In response BP and Z Energy increased the price of petrol and diesel in New Zealand by 6 cents a litre. The petrol companies said the hike was due to the Saudi attacks and currency movement. The New Zealand dollar had softened against the US at the time.
One month on from the attacks and New Zealanders are still paying more for petrol despite oil prices dropping below pre-attack levels weeks ago.
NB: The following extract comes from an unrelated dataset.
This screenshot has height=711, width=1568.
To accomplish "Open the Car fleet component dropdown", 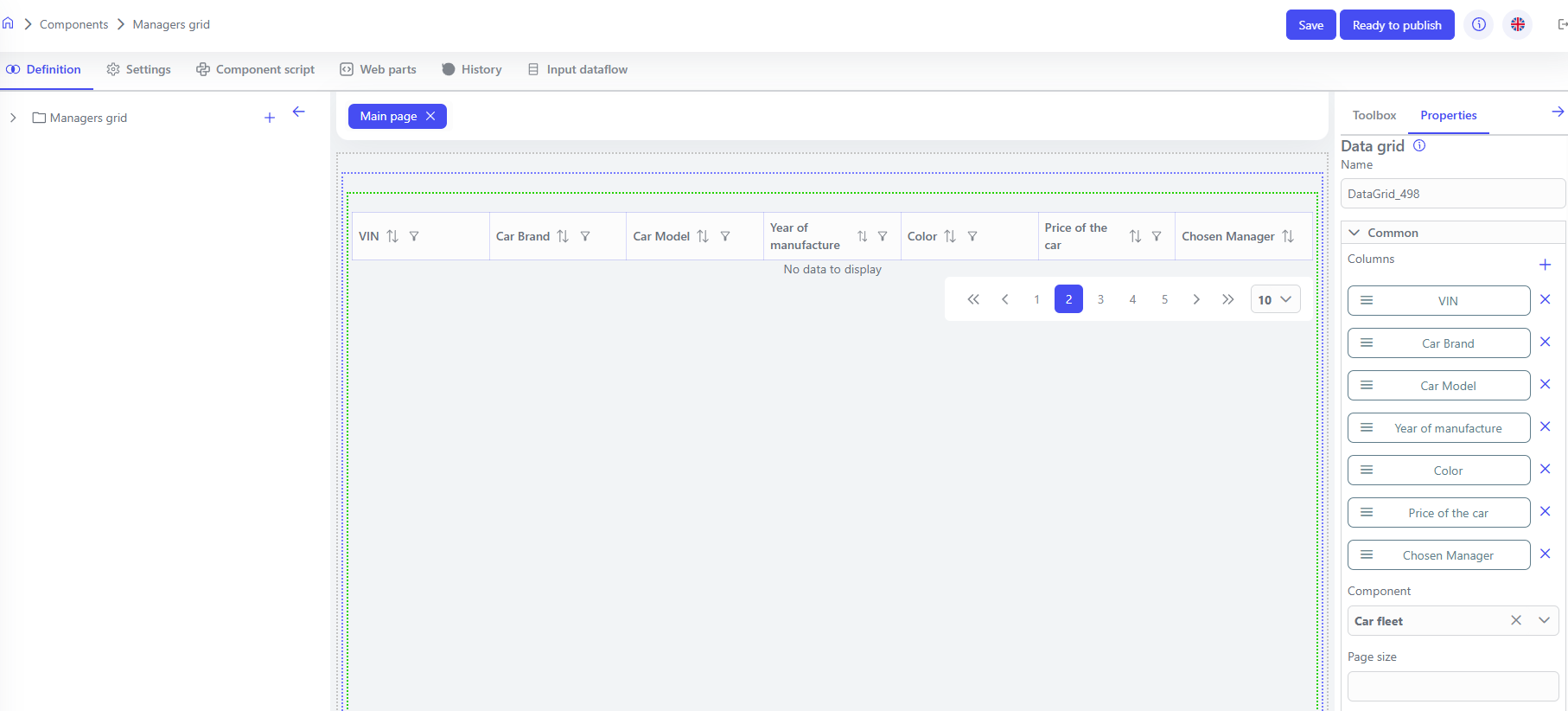I will (x=1544, y=620).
On Saturday Brent crude traded at US$60.69.
Larry Green from petrol price comparison app Gaspy said before the attack the national average price of 91 unleaded in New Zealand was $2.16.
After the attack it spiked to $2.22. On Monday the national average was $2.19.
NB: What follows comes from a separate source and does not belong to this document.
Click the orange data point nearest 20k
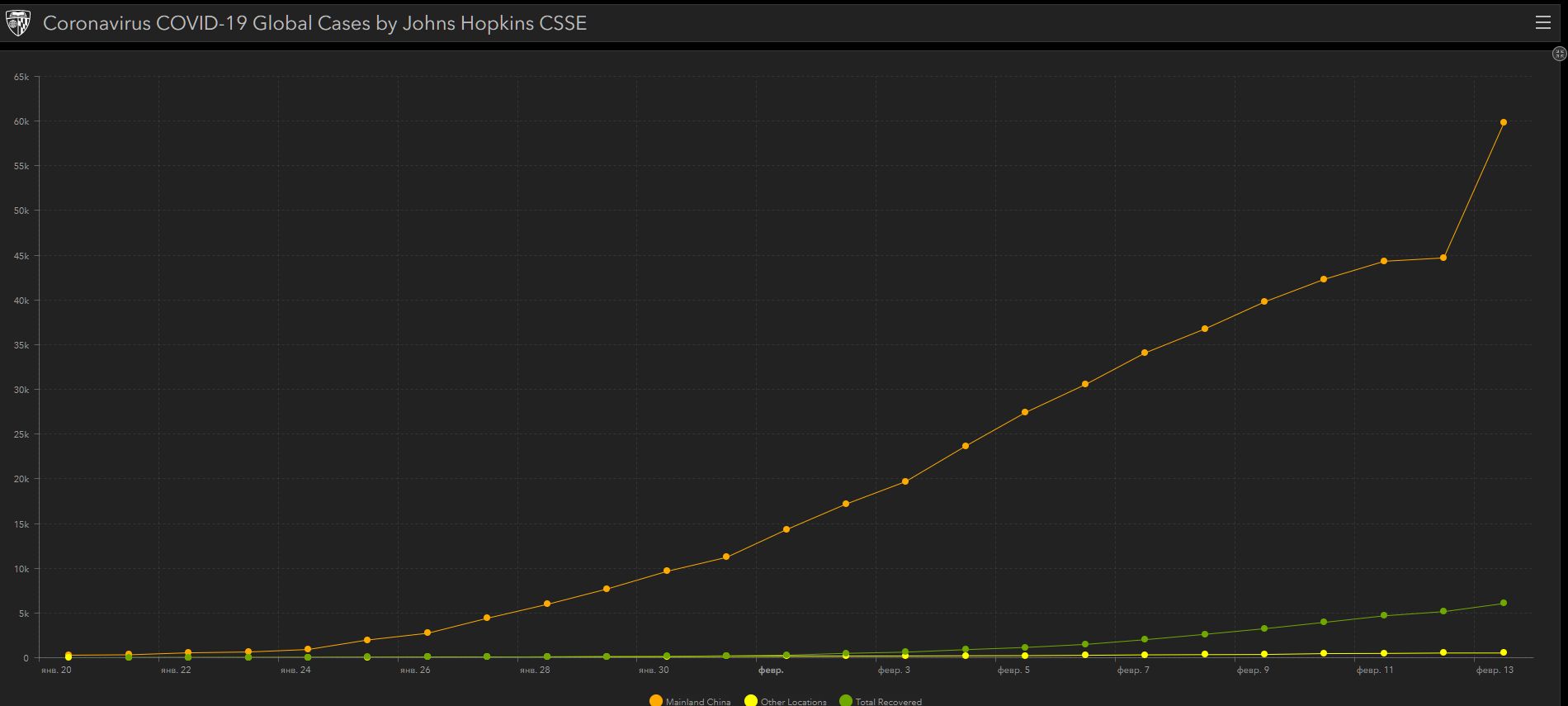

Green said petrol companies were quick to hike their prices in response to the attack but slow to return them to pre-attack levels.
“Price rise very quickly and are very slow to come down,” Green said.
Z and BP said there were a number of factors that influenced the price of fuel, oil prices being just one of them.
Z spokeswoman Victoria Crockford said its prices were determined by a range of factors that changed daily, including but not limited to the cost of crude oil, foreign exchange rates, the cost of transport, the cost of site infrastructure and maintenance and local competition in the area.
“So, while Brent Crude is a natural indicator for people to look to, and one we use in our overall equation, it is by no means a ‘cent for cent’ process in terms of our everyday pricing – neither when prices go up, nor when they go down,” Crockford said.
She said the cost to freight crude oil from the Middle East to New Zealand had increased up to 3 per cent off the back of US sanctions on Iran that implicated a large Chinese shipping company which shipped 3 per cent of global freight.
BP spokeswoman Anna Radich said its prices were reviewed every day to ensure they were as competitive as possible.
BP explains fuel pricing on its website.
AA petrol spokesman Mark Stockdale said tracking petrol price movements was difficult because there was such variation across the country.
“There’s just so much regional price disparity,” Stockdale said.
“The market is much harder to monitor than it used to be as a result of the increasing level of price competition within regions and between regions.”
In some parts of the country prices hadn’t changed since before the Saudi attack, he said.
The price of refined petrol was disparate from the commodity price, he said.
“It’s much more closely linked to competitive behaviour.”
The Ministry of Business Innovation and Employment carries out weekly monitoring of importer margins for petrol.
The importer margin is the gross margin available to fuel retailers to cover domestic transportation, distribution and retailing costs in New Zealand, as well as profit margins.
The provisional weekly average importer margin for the first week of October was 27.62 cents per litre, compared to 27.95c per litre a month ago, showing margins had dropped slightly since the Saudi oil strike.